* Extracted rows:
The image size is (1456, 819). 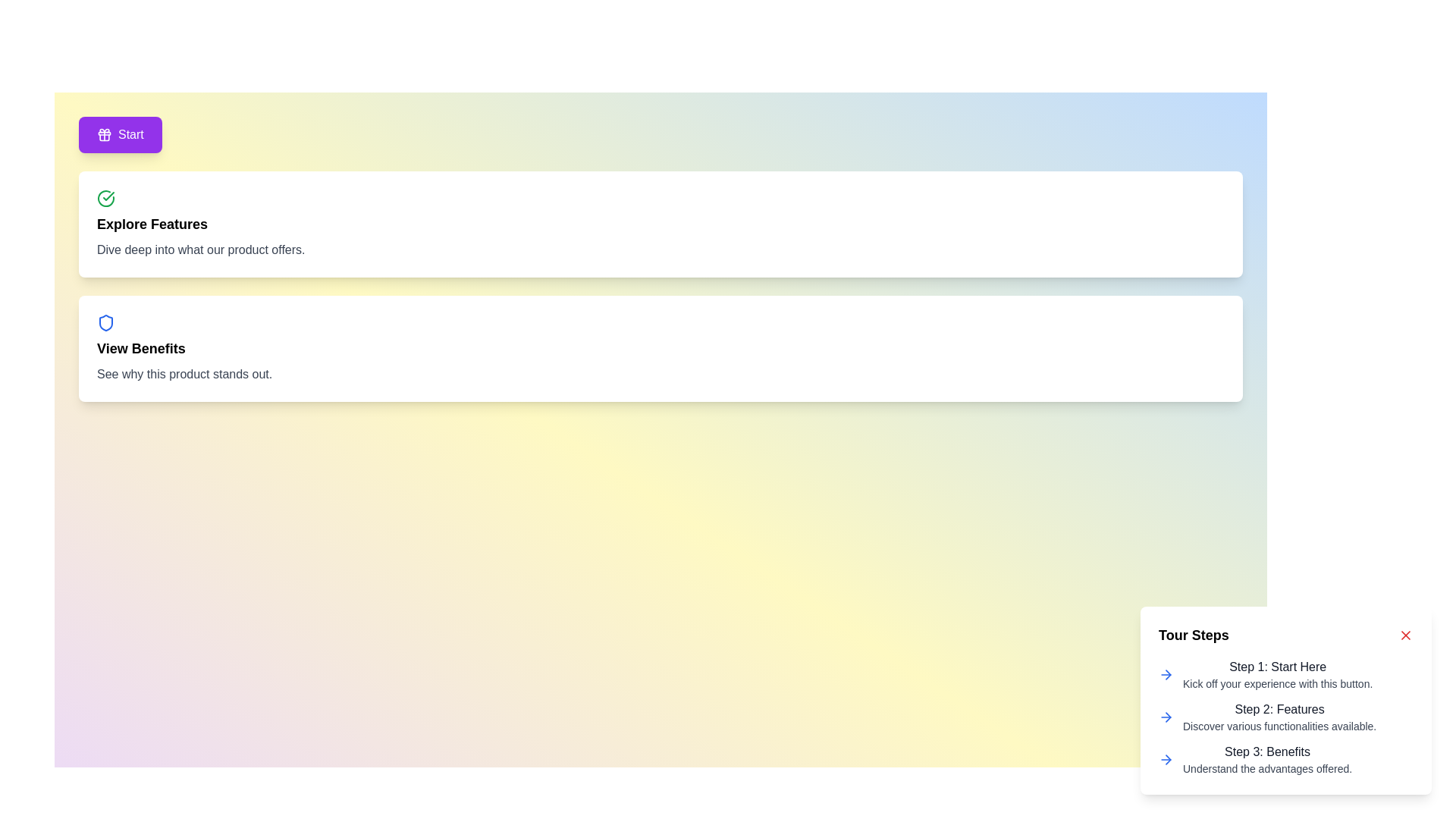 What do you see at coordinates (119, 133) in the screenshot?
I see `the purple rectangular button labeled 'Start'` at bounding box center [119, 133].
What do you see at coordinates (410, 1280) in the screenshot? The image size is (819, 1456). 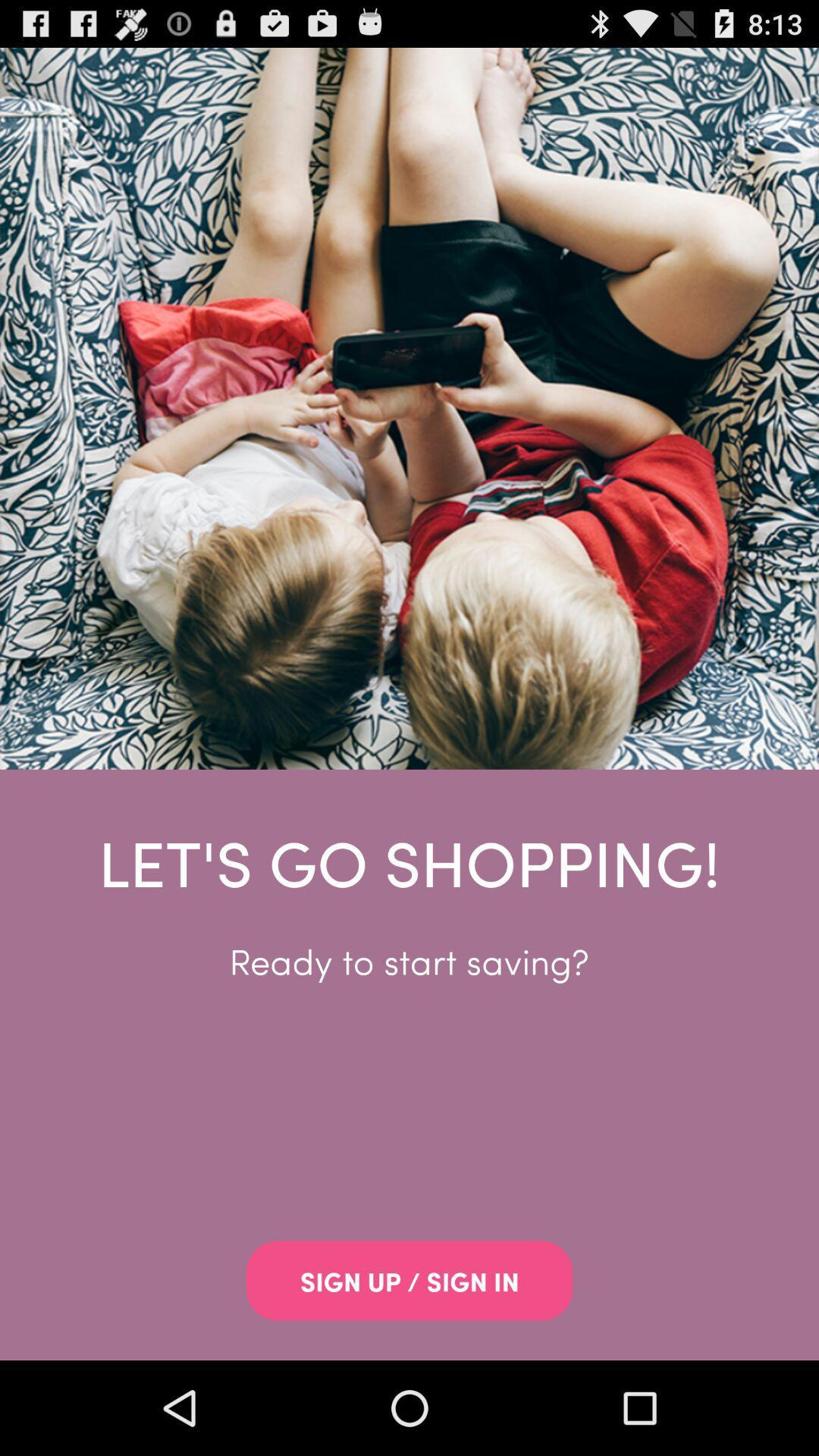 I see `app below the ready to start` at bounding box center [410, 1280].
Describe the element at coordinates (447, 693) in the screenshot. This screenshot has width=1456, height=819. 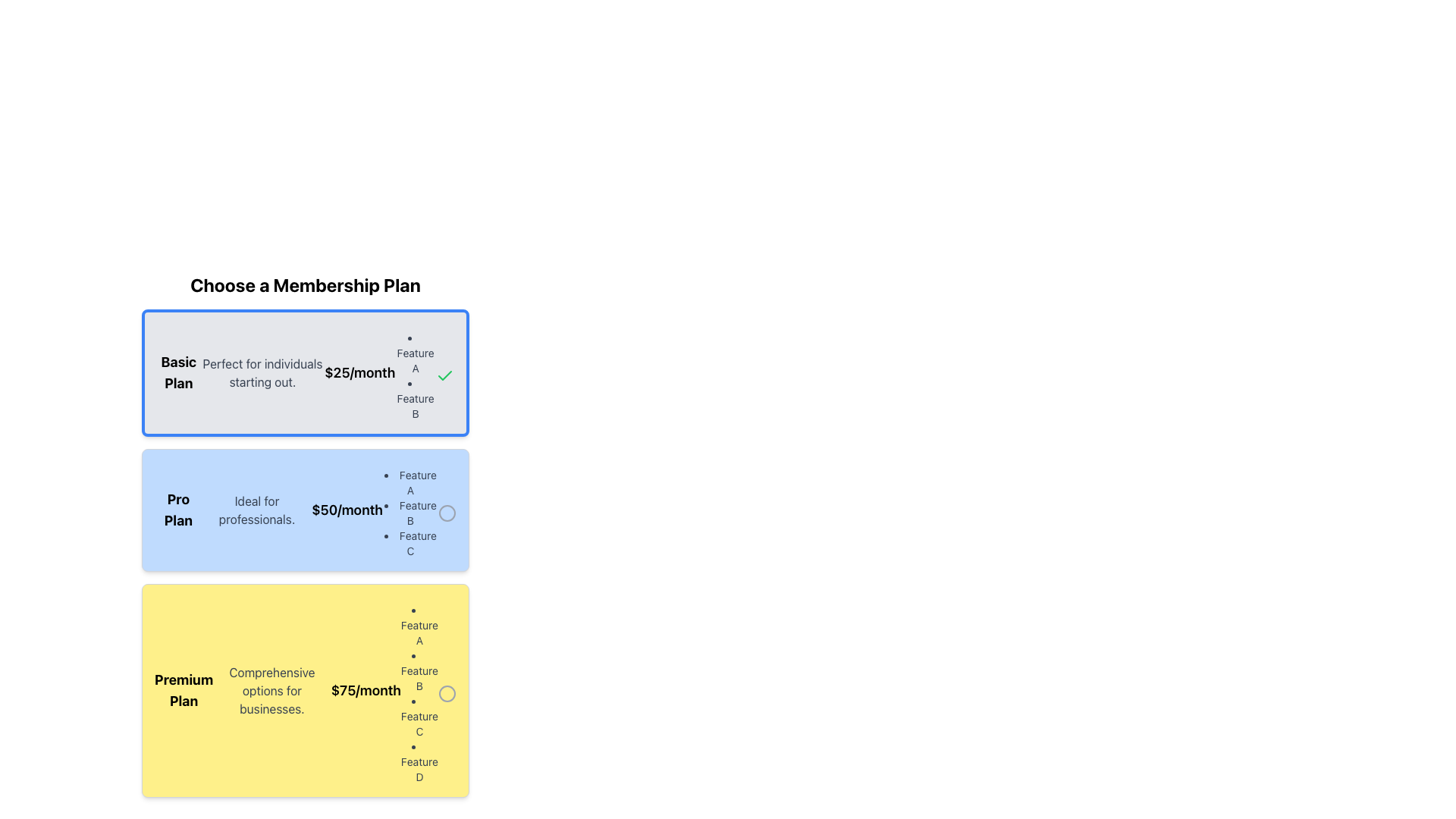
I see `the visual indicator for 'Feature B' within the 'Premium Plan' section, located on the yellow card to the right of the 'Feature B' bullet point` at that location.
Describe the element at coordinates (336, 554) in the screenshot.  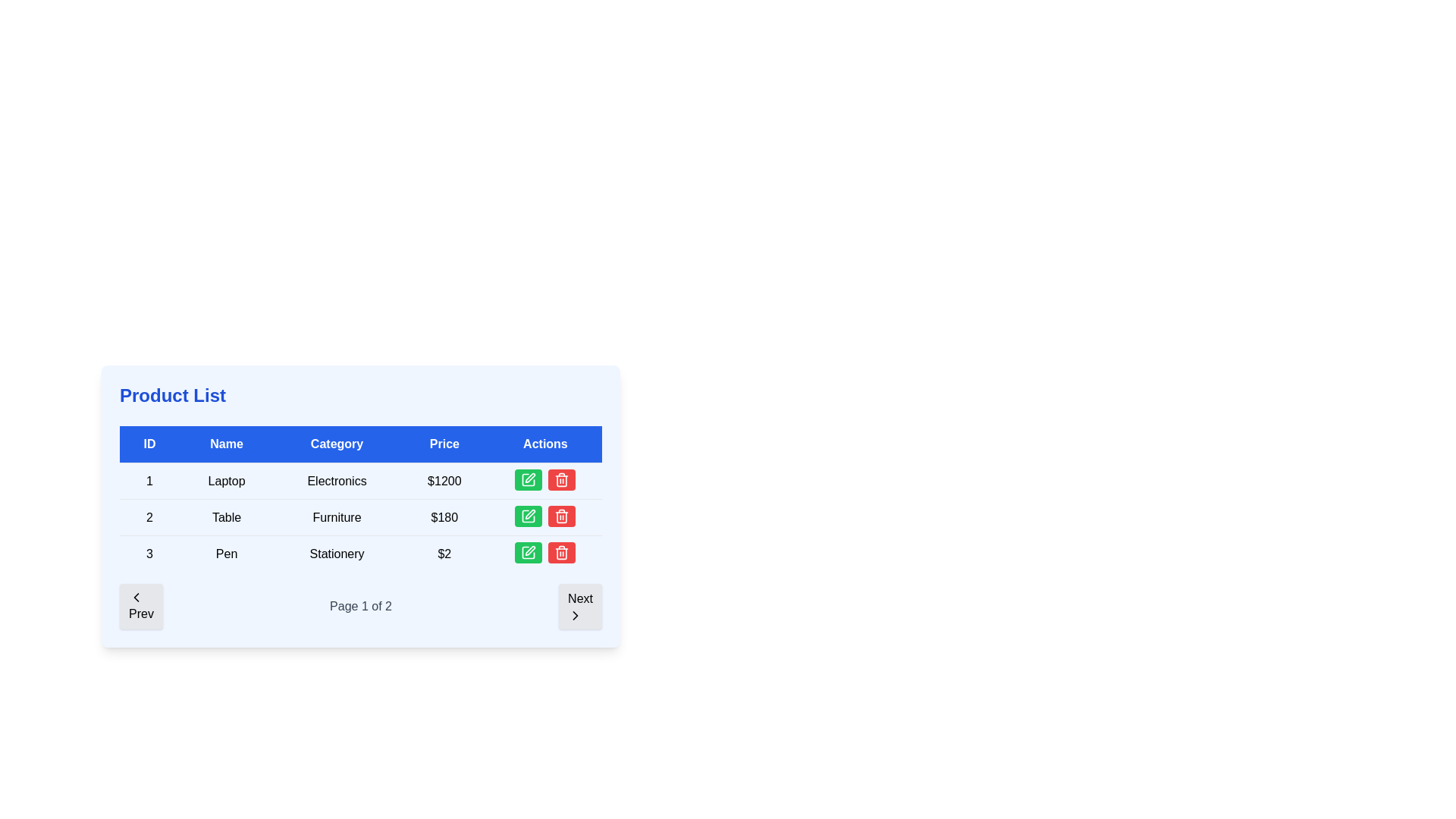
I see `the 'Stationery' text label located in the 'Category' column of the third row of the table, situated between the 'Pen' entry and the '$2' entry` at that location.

* What is needed:
Copy the rows word for word, from the one containing "Describe the element at coordinates (336, 554)" through the end of the rows. Leave out the pictures.

* Answer to the exercise:
Describe the element at coordinates (336, 554) in the screenshot.  
I see `the 'Stationery' text label located in the 'Category' column of the third row of the table, situated between the 'Pen' entry and the '$2' entry` at that location.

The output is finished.